Step 2: Key Formula or Approach:
1. Analyze the equation as \( \sin^{100} x = 1 + \cos^{100} x \).
2. Use the fact that \( \sin^{100} x \le \sin^2 x \le 1 \).
3. Compare the maximum possible value of the LHS with the minimum possible value of the RHS.
Step 3: Detailed Explanation:
LHS: \( \sin^{100} x \). Since \( |\sin x| \le 1 \), \( \sin^{100} x \le 1 \).
RHS: \( 1 + \cos^{100} x \).
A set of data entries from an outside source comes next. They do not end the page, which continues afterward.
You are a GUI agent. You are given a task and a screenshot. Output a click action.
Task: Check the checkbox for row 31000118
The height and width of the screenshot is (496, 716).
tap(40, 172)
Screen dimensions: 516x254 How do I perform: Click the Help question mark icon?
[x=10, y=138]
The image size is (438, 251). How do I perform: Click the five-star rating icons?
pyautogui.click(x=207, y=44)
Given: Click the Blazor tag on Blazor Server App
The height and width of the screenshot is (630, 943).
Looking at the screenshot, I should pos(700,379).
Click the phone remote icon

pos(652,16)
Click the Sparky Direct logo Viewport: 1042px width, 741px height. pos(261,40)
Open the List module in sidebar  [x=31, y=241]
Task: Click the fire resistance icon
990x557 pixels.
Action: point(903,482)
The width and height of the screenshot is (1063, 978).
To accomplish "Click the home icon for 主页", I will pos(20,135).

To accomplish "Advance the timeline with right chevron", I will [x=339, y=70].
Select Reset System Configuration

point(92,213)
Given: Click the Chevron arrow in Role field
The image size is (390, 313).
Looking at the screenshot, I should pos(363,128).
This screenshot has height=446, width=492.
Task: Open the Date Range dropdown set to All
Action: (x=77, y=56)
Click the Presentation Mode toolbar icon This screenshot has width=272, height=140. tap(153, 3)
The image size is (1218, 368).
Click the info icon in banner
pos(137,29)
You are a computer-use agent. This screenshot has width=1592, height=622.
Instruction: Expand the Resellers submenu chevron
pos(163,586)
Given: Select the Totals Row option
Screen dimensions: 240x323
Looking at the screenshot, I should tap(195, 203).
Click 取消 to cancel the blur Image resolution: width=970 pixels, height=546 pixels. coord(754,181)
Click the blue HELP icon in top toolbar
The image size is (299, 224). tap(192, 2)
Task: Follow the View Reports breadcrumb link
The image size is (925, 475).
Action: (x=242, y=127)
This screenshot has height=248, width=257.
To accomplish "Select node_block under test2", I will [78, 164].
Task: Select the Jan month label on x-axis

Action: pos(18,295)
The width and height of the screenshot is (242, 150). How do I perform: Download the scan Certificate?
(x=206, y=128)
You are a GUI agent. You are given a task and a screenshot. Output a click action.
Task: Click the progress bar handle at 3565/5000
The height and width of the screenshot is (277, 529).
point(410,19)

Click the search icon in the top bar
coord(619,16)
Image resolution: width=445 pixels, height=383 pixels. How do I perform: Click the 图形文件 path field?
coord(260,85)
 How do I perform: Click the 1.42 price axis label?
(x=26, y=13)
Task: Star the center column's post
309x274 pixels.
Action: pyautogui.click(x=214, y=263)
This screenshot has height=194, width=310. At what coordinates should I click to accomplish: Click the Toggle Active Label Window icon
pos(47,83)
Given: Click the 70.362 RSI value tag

Since \( \cos^{100} x \ge 0 \), \( 1 + \cos^{100} x \ge 1 \).
For the equation to hold, the LHS must reach its maximum and the RHS must reach its minimum simultaneously:
\[ \sin^{100} x = 1 \quad \text{and} \quad \cos^{100} x = 0 \]
This occurs only when:
\[ \sin^2 x = 1 \quad \text{and} \quad \cos^2 x = 0 \]
Which implies:
\[ \cos x = 0 \implies x = (2n + 1)\frac{\pi}{2} = n\pi \pm \frac{\pi}{2} \]
At these points, \( \sin x = \pm 1 \), so \( \sin^{100} x = 1 \), satisfying the original equation.
Step 4: Final Answer:
The general solution is \( x = n\pi \pm \frac{\pi}{2} \).